◆ QUOTED TEXT ◆

# Genuine or fake?



## Graeme (Jun 24, 2007)

Re-discovered this photo in a 30 yr old magazine purporting to be untouched, showing a 'hapless' mechanic wrapped around a Spitfires tail, from 1944. The Avro Tutor in the background is unexplained.




Shot at 2007-06-24


----------



## Catch22 (Jun 24, 2007)

The picture may no be doctored (but it probably is), but it's certainly staged. The tail on the Spitfire was low enough to the ground that he would have just jumped off. He could have jumped off from anywhere really, and there's no way the pilot couldn't have seen him unless he was on the tail. So yeah, it's gotta be fake or staged.


----------



## ToughOmbre (Jun 24, 2007)

Graeme said:


> Re-discovered this photo in a 30 yr old magazine purporting to be untouched, showing a 'hapless' mechanic wrapped around a Spitfires tail, from 1944. The Avro Tutor in the background is unexplained.
> 
> About as genuine as this one...


----------



## ToughOmbre (Jun 24, 2007)

Graeme said:


> Re-discovered this photo in a 30 yr old magazine purporting to be untouched, showing a 'hapless' mechanic wrapped around a Spitfires tail, from 1944. The Avro Tutor in the background is unexplained.



Or this one...


----------



## pbfoot (Jun 24, 2007)

It did happen with some air women the pilot was not informed of the problem but was instructed to land immediatly the thought occured to me as I sat on the tail of the Russell Spit for about !/2 hr as they were practising "hot starts" . The closest I'll ever get to operating Spit This pic shows the view and how much the pilot Rick Volker is the pilot can see


----------



## Cyrano (Jun 24, 2007)




----------



## Graeme (Jun 24, 2007)

Fake.

However the story behind it is probably more interesting than the photo. 'State of the art' equipment, including a pair of scissors and air-brushing (for the propeller) were used. Created by Cyril Peckham, FRPS;Hon CRAeS of the Isle of Wright, in March 1940 while editor of the house magazine, General Aircraft Ltd. He described the event in his article, as good luck, while airborne on a photographic sortie coming across the Spitfire completing a circuit with a rigger clinging to the rear fuselage.
The photo was so believed at the time that the Press offered him *5,000 pounds* for the "scoop" photo, for the rights to distribute it world wide.
At the time he explained that he couldn't accept the offer because of his official position and "censorship"! 
He 'came clean' on the photo in a talkback column in a May 1979 issue of AIR International.


----------



## Paul Krumrei (Jun 24, 2007)

◆ DATA SECTION ◆
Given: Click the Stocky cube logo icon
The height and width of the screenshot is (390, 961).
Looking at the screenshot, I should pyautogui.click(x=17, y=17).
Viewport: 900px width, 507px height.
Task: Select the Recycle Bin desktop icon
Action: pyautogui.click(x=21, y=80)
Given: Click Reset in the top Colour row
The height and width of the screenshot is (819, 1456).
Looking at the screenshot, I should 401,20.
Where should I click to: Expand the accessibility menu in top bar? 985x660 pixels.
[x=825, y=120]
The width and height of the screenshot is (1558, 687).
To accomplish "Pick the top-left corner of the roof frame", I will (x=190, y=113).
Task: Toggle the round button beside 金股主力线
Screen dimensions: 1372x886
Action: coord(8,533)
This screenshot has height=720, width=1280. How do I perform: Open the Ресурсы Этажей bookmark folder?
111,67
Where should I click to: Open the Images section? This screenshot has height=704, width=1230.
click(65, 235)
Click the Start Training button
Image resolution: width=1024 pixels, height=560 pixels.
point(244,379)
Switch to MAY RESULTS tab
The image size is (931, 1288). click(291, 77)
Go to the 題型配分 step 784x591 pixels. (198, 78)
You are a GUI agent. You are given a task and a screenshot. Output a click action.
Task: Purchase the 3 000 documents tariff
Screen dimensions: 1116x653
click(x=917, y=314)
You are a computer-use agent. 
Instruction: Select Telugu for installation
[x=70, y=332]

◆ THE TASK ◆
Copy out the passage in the Spitfire photo thread word for word, starting at "The photo was" and ending at "of AIR International.".

◆ FINAL RESULT ◆
The photo was so believed at the time that the Press offered him *5,000 pounds* for the "scoop" photo, for the rights to distribute it world wide.
At the time he explained that he couldn't accept the offer because of his official position and "censorship"! 
He 'came clean' on the photo in a talkback column in a May 1979 issue of AIR International.